Spean Bridge housing concern
CONCERNS about another potential housing development in Spean Bridge have been voiced at a community council meeting.
A proposal to build 10 houses, including two affordable ones, and a farm shop and cafe north west of Mehalah, Tirindrish, Spean Bridge, has been submitted to the Highland Council.
But there was apprehension from members of Spean Bridge, Roy Bridge and Achnacarry community council and members of the public at the meeting where the plans were discussed last week.
The 644-square metre farm shop was the main cause for concern because of its size and the ‘green metal external cladding’.
At the meeting, Philip Dart noted that while the application states the houses are going to fit with the appearance of the village, it also says the farm shop is to be made of corrugated iron.
He said: ‘ It’s meant to be a farm shop but it sounds more like B&Q. Corrugated iron is not conducive to a café and farm shop, it’s more like a barn.
‘ I have questions about the viability of a farm shop in the village. And what will become of that building if it ceases to be farm shop because I would hate to see it used as anything else.’
Developer of the site, Ross MacGregor, responded saying: ‘ We do have plans for this farm shop. It’s not going to be a disaster, it will be a success.
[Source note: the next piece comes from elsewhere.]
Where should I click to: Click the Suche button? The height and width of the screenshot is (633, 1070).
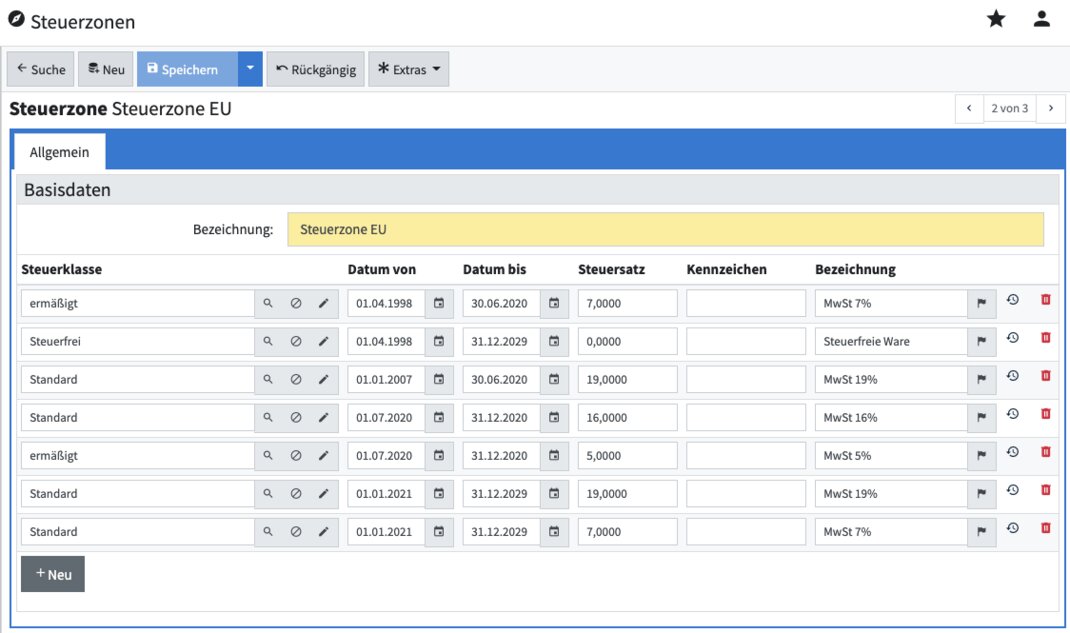(41, 69)
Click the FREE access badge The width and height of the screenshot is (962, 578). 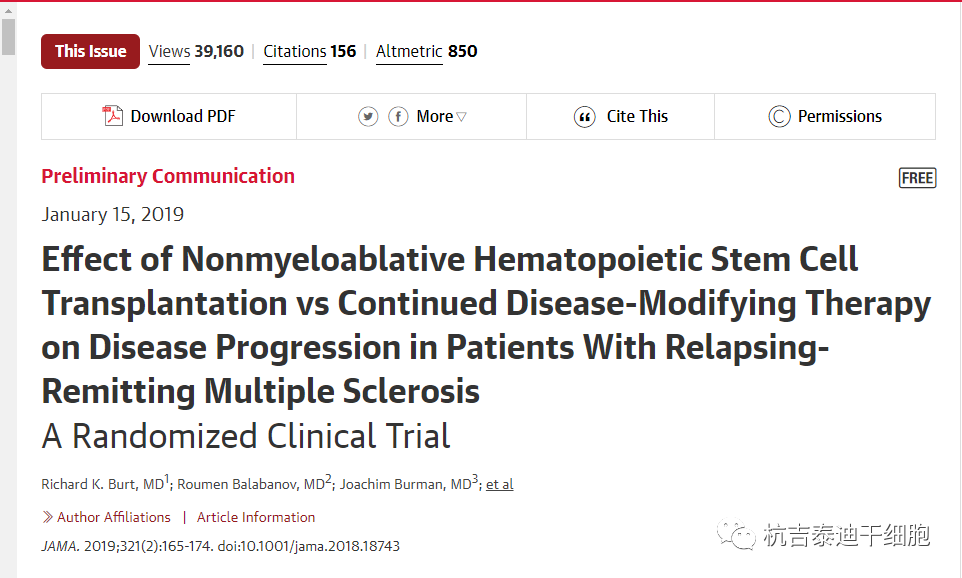pyautogui.click(x=917, y=178)
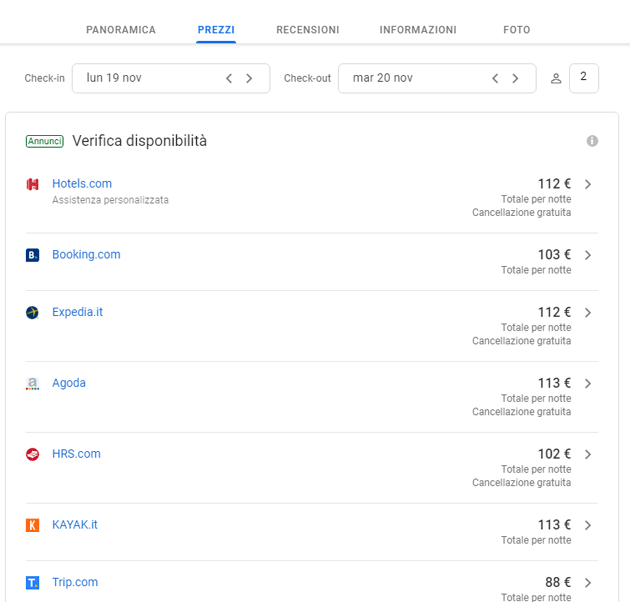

‘ We want to work with the community council, the public and the council.
‘ Is it not a positive thing that we can bring more people here and that more people will want to stay here?’
The community council also noted that a 1.8 metre high timber fence surrounding the development is ‘not in-keeping with either surrounding properties’ and will ‘diminish the visual appearance of the development’.
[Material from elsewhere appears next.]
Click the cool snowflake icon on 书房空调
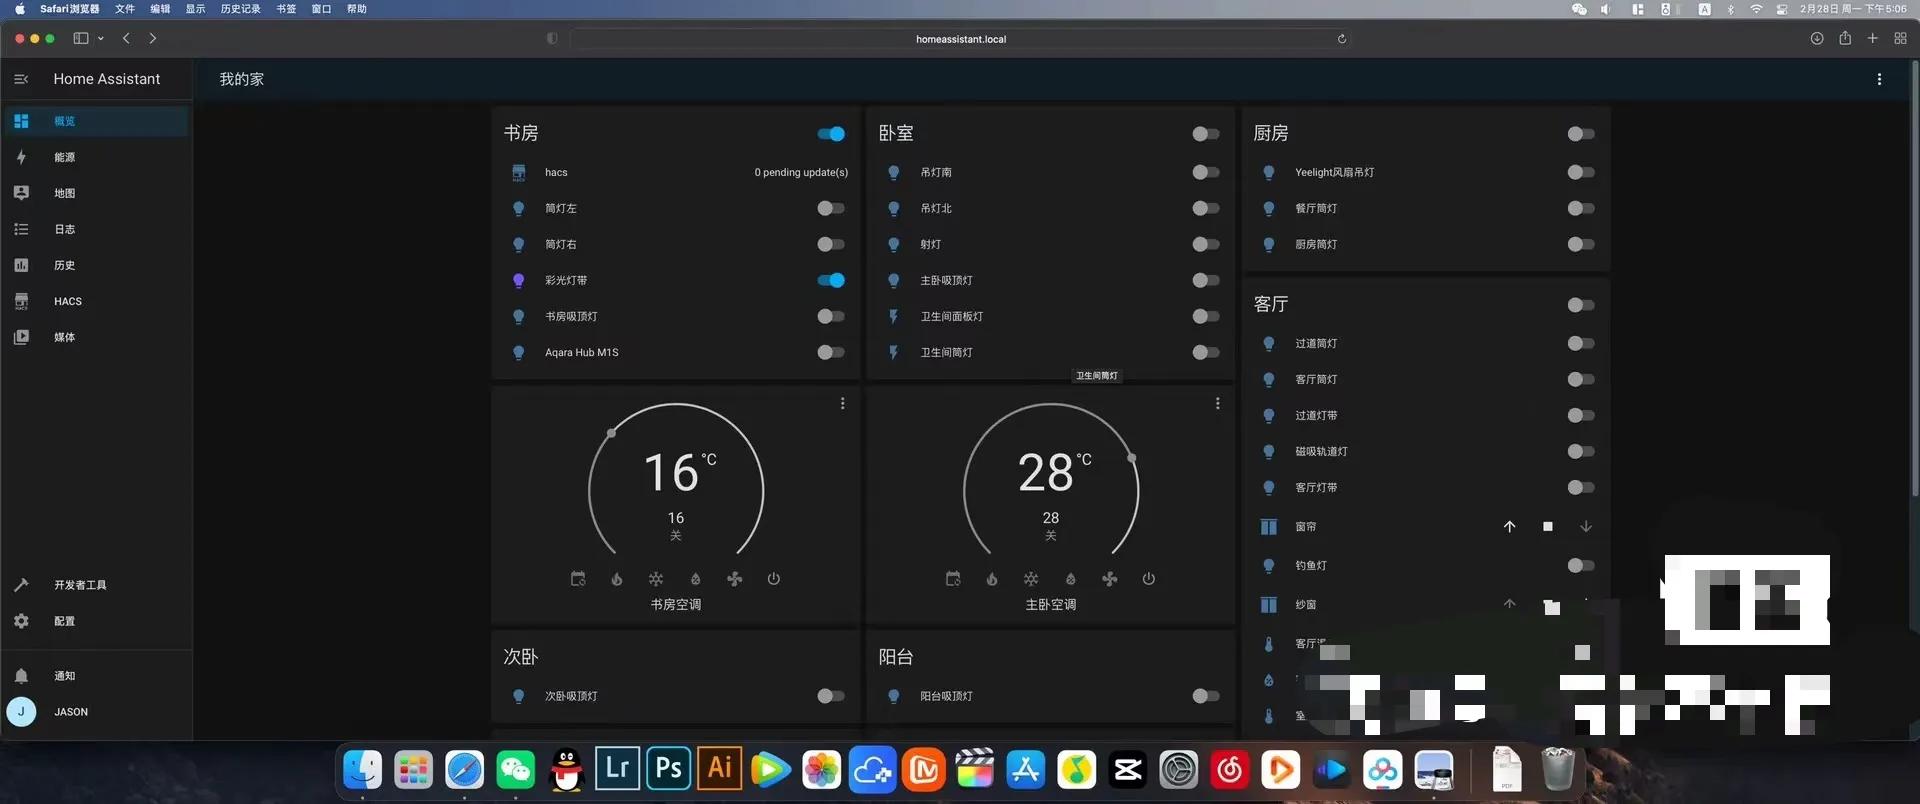656,579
Council chairman John Fotheringham added that the vil- lage’s primary school is already at full capacity.
In a letter to the Highland Council, the community council said: ‘It is forecast that Spean Bridge Primary School is likely to exceed its current capacity by 23 per cent in the next decade.
‘Continuing development such as this proposal will put a further strain on the school roll, and any building upgrade will need significant investment from Highland Council.’
The Highlands and Islands Local Development Plan states the site has a housing capacity for eight units, and it was questioned why the developer has submitted plans that includes 10.
However news of two semi- detached affordable homes was welcomed by Mr Fotheringham who said the village needs smaller houses, under the £200,000 price tag, to attract young people to stay in the area.
The community council has said it is not against development of the site in principle, but ‘cannot support the current application in its present form’.